■ Exercise materials

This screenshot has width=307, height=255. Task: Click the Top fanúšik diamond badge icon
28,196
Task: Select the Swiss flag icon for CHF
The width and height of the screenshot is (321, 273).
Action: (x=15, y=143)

■ Activity
Reproduce each entry word for word.

■ Written answer
This screenshot has width=307, height=255. Task: Click the Top fanúšik diamond badge icon
28,196
Task: Select the Swiss flag icon for CHF
The width and height of the screenshot is (321, 273).
Action: (x=15, y=143)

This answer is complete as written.